» **Page excerpt**
A deadly strain of avian malaria has killed six of London Zoo’s penguins.
The disease is spread by mosquitoes, which have thrived in the wet and muggy summer.
Experts say that it is caused directly by a bite and cannot be passed on to humans.
The Zoo’s 58-strong colony of penguins are being kept under strict observation and are receiving anti-malarial drugs.
Keepers have installed mosquito traps and are also spraying lavender oil – a known mosquito deterrent - in the birds’ nests.
A London Zoo spokeswoman told the The Huffington Post UK: “Sadly, earlier this summer, six penguins died of avian malaria, which is a different strain to the one that infects humans and is endemic to the UK wild bird population.
"It can't be passed to humans and it can't be passed between birds, it only comes from a mosquito bite.
"It's something that we do routinely treat the penguins against. They're given a daily anti-malarial treatment in their breakfast, a tablet in their fish.

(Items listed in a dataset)
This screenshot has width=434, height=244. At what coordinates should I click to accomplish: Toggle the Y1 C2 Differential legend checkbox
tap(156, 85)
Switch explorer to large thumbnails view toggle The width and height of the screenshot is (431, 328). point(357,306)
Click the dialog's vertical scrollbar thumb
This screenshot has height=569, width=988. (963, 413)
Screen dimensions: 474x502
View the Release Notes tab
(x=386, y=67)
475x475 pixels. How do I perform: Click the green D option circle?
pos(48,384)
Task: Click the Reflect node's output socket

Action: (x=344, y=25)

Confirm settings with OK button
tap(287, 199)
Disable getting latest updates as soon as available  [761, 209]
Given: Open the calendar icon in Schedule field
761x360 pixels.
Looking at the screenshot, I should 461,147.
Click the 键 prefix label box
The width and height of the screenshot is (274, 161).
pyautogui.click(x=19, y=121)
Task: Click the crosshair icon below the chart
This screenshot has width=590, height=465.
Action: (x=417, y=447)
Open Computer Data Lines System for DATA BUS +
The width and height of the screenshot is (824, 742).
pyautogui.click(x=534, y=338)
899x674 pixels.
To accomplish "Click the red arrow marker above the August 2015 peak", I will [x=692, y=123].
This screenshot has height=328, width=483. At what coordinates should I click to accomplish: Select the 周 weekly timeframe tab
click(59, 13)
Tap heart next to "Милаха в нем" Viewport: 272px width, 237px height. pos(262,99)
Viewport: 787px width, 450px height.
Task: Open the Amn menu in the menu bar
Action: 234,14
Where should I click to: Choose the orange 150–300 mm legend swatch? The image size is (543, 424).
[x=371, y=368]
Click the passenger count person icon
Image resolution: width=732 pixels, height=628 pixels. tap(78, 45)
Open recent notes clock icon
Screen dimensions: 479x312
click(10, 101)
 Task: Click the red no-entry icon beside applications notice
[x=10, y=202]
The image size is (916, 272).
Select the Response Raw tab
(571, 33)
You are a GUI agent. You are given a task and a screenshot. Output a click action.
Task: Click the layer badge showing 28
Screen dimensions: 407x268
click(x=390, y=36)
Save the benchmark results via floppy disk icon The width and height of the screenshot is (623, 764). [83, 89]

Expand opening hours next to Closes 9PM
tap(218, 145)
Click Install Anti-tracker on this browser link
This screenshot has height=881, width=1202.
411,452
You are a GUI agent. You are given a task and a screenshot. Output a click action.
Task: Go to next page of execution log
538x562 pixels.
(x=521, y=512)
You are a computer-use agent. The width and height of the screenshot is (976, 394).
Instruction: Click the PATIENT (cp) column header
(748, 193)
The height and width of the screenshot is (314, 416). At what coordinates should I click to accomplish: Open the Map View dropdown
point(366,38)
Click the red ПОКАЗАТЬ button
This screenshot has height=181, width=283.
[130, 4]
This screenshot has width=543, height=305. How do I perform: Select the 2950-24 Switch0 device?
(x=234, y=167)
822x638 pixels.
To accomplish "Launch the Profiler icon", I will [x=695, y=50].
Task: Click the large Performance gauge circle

» **Exercise prompt**
According to the article on London Zoo's penguins, how are the birds given their daily anti-malarial treatment?

» **Answer for the task**
They get it as a tablet in their fish at breakfast.